* **Reading text**
Circom witness generators

The original idea behind this small project was to take the "computation graph" files generated by circom-witnesscalc, and either interpret or compile them to various algebra backends.

While this is quite straightforward in principle, and seems to work on particular examples, it turns out that circom-witnesscalc itself has some serious limitations.

The biggest one is that it doesn't support any kind of dynamic computation (which should be obvious from the fact that it produces a static graph). But even if one uses only static computations, there are further very annoying things which just don't work.

However at the end this is still a useful thing, as many circuits still work.

Compiler

Not sure how useful the compiler idea is after all, instead of interpreting the graph directly. For large(r) circuits you will have millions of function calls, which may strain the target language's compiler.

The main advantage seems to be that you don't have to re-implement the parser, and you won't need to ship a binary graph file.

Implementation status

Haskell witness generator:

• parsing the graph file
• parsing json input
• naive interpreter
• exporting the witness
• Cabalize
• refactor the parser to be nicer
• use high-performance algebra

Haskell compiler:

• constantine backend
• zikkurat backend
• arkworks backend

Nim witness generator (to be used with nim-groth16)

• parsing the graph file
• parsing json input
• generating the witness
• exporting the witness
• support the complete set of operations
• proper error handling

Testing & correctness

I haven't yet done any proper testing, apart from "works for our purposes".

Known bugs:

• comparison ignores the "signed" semantics of circom
• integer division and modulo is not implemented

Circuit optimizations

NOTE: you have to run circom with the --O2 options, otherwise the witness format will be most probably incompatible with the the one generated by circom-witnesscalc.

Graph file format

circom-witnesscalc produces binary files encoding a computation graph.

This has the following format:

• magic header: "wtns.graph.001" (14 bytes)
• number of nodes (8 bytes little endian)
• list of nodes, in protobuf serialized format. Each one is prefixed by a varint length
• after that, GraphMetaData, encoded with protobuf
• finally, 8 bytes little-endian offset (yes, at the very end...), pointing to the start of GraphMetaData

Node format:

• varint length prefix
• protobuf tag-byte (lower 3 bits are 0x02, upper bits are node type 1..5)
• varint length
• several record fields
  • protobuf tag-byte (lower 3 bits are 0x00, upper bits are field index 1,2,3,4)
  • value is varint word32, except for ConstantNode when it's a sequence of little-endian bytes, encoding a field element (wrapped a few times, because protobuf is being protobuf...)

* **Supplied data**
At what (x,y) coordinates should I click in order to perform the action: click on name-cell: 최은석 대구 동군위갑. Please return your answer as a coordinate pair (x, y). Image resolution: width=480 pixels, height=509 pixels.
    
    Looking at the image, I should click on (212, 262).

* **Work request**
Edit the passage of the Circom witness generators text that opens with the words containing "I haven't yet" and closes with "a computation graph.", putting "Open issues" wherever "Known bugs" appears. Rely only on the Circom witness generators text, not on the material.

* **Written answer**
I haven't yet done any proper testing, apart from "works for our purposes".

Open issues:

• comparison ignores the "signed" semantics of circom
• integer division and modulo is not implemented

Circuit optimizations

NOTE: you have to run circom with the --O2 options, otherwise the witness format will be most probably incompatible with the the one generated by circom-witnesscalc.

Graph file format

circom-witnesscalc produces binary files encoding a computation graph.